Erteilt ein Auftraggeber in einer öffentlichen Vergabe über Bauleistungen den Zuschlag auf das Angebot des Bieters unter Herausnahme einzelner Leistungen, ohne dass dies in der Ausschreibung so vorgesehen ist, liegt darin die Ablehnung eines Bieterangebots in Verbindung mit einem neuen Angebot. Nimmt der Bieter das so modifizierte Angebot an, muss er die Leistung in der neuen Bauzeit ohne Mehrvergütung erbringen.

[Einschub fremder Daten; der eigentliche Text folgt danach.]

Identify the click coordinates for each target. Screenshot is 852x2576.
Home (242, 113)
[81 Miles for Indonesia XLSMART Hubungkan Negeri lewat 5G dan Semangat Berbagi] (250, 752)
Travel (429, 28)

Wieder einmal hat sich der Bundesgerichtshof zu Fragen der Mehrvergütung bei einem verspäteten Zuschlag im Vergabeverfahren geäußert (Urteil vom 06. 09.2012 – VII ZR 193/10) entschieden. Folgende Konstellation lag der Entscheidung zugrunde:

Der Bieter unterbreitete ein Angebot für ein Los des Neubaus der B 101n über rund 7,1 Mio €. Nachdem die Bindefrist einvernehmlich verlängert worden war, erteilte der Auftraggeber mit einer reduzierten Auftragssumme den Zuschlag. Wegen der Verzögerung bei der Vergabe erhielt der Auftraggeber eine geänderte Bauzeit und einen späteren Fertigstellungstermin. Der Bieter nahm den Auftrag in der geänderten Form ohne Vorbehalt schriftlich an. Später forderte er eine Mehrvergütung von rund 900.000,00 €, die mit der zeitlichen Verschiebung begründet.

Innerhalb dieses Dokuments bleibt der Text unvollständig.